Origin: Dutch and French
Meaning: A diminutive of Anna, "favor" or "grace"
Other forms: Anna, Anke, Anneke, Ninon
Combos: Anouk Meraud, Anouk Evangeline, Penelope Anouk, Marianne Anouk, Sophie Anouk
Anouk is another one of those "if I was French/Dutch I would totally use that" sort of names. While I think Anouk would fit in swimmingly in America, it's just not for me to use. French actress Anouk Aimée was born Nicole Françoise Florence Sorya Dreyfus to actor Henri Murray (Henry Dreyfus) and actress Geneviève Sorya. She made her film debut at age fourteen, playing "Anouk" in La Maison sous la mer, and kept the name. Later, while writing Les amants de Vérone specifically for her, Jacques Prévert suggested she take the last name Aimée (which means "beloved" in French) "that would forever associate her with the affective power of her screen roles."
Meaning: Possibly having something to do with "sea"
Other forms: N/A
Combos: Meraud Daylily, Meraud Violet, Josephine Meraud, Daphne Meraud, Meraud Pearl
A recent discovery and fancy, I found Meraud in this post on British Baby Names. It's meaning is unknown, but possibly has something to do with the Cornish mor, "sea". While it may be a little too adventurous for some as a first name, I think it makes an unusual and stunning middle.

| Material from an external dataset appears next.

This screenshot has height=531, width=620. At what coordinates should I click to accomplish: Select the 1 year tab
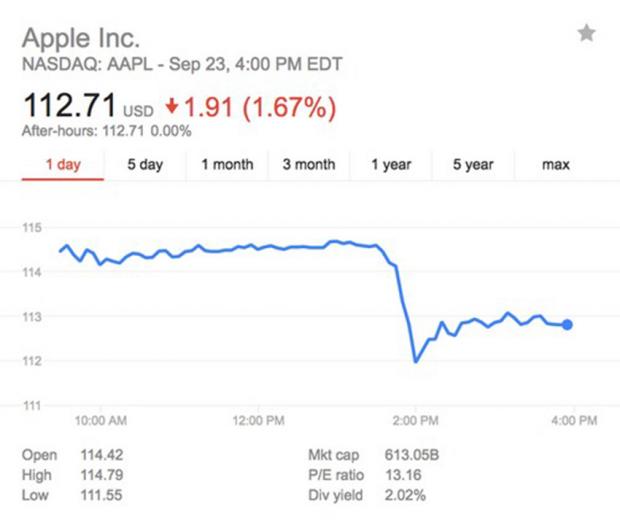pyautogui.click(x=391, y=164)
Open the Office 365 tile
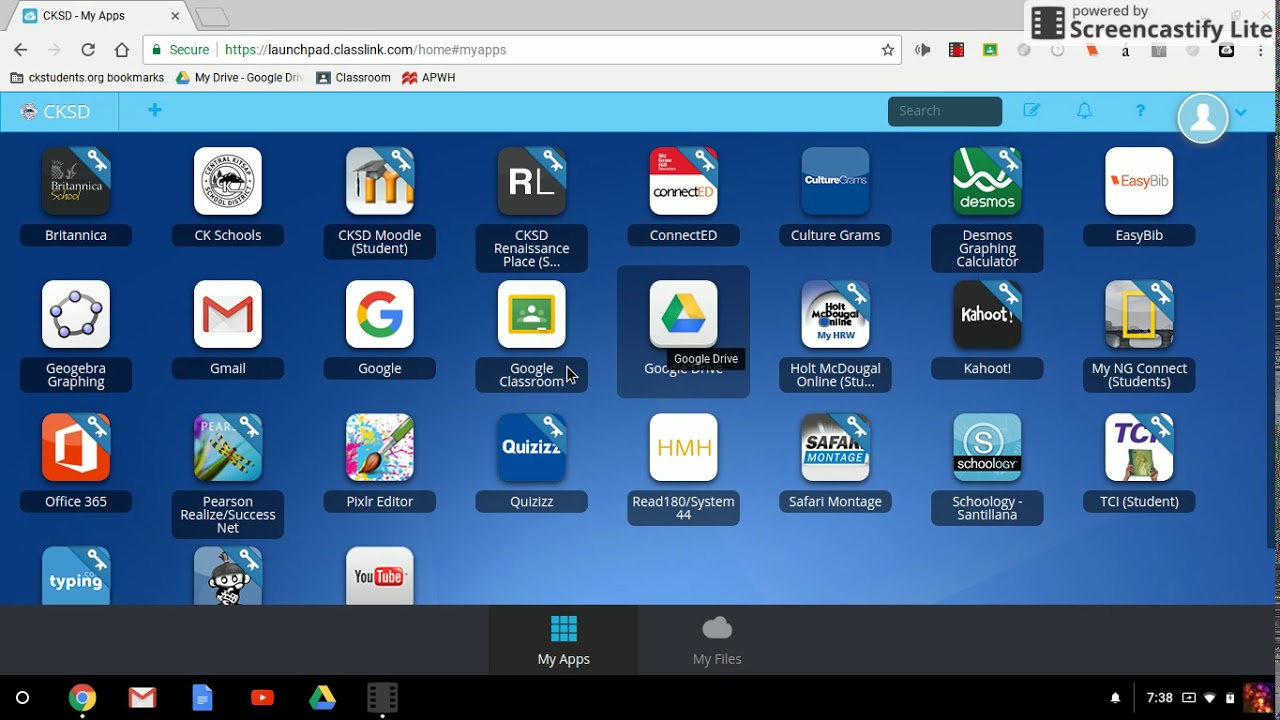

Meaning: "From the mouth of the Roe"
Other forms: Monroe, Munrowe, Monrowe
Combos: Delia Munro, Kitty Munro, Sibylla Munro, Felicity Munro, Munro Delphine
My favorite spelling of the name, (it brings to mind strong-willed Cora Munro from The Last of the Mohicans) this version could even get away with being a bit of a nature name - In Scotland any mountain over 3'000 feet is called a "munro". They are named after Sir Hugh Munro, 4th Baronet, who was the one who first wrote a list of these hills. The most well known munro is the Ben Nevis, the highest mountain in the British Isles. Another nature connection is in the meaning,"from the mouth of the Roe", the Roe being a river in Northern Ireland.